Mortgage rates and market psychology

Higher mortgage rates explain a good bit of the drop in sales. For the week of Aug. 17, a 30-year fixed rate mortgage carried an interest rate of 6.52% on average, nationally. A year earlier, that mortgage cost just 5.77%. That's enough to add $200 in monthly interest costs on a $300,000 mortgage.

The power of higher interest rates is magnified by the effect of higher home prices themselves. As house prices rose, so did the size of the mortgages that home-buyers had to take out to afford the house. That extra leverage didn't matter much as long as interest rates were low, or even better, falling. A lower interest rate was enough to offset the higher price of the house.

But with rates and house prices going up, it was a different story. Taking on an extra $100,000 in mortgage debt at a higher interest rate was enough to put some home-buyers on the sidelines.

The mix of higher interest rates and higher home prices is enough to get the slowdown in sales volumes and home prices started, but a slowdown quickly gains its own momentum.

In the boom, buyers rushed to market before prices rose even higher, and sellers kept inventory off the market in hopes of higher prices. As market psychology shifts, however, and buyers begin to anticipate lower prices in the future, they become more comfortable waiting.
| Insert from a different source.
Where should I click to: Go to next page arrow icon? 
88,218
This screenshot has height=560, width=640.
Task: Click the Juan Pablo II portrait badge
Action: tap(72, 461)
Who wants to buy now, when that house might be on the market for 10% less in 30 days?

Potential buyers now become pessimists about future home prices, and their reluctance to buy at today's prices in the hope of lower prices tomorrow becomes the housing market's version of a stock market short-sale.

Despite the pessimism of buyers about future prices, prices may remain stubbornly high. That's because sellers stubbornly cling to a belief in a quick market rebound after a minor drop in price and refuse to reduce their asking price. That seems to be characteristic of the housing market right now.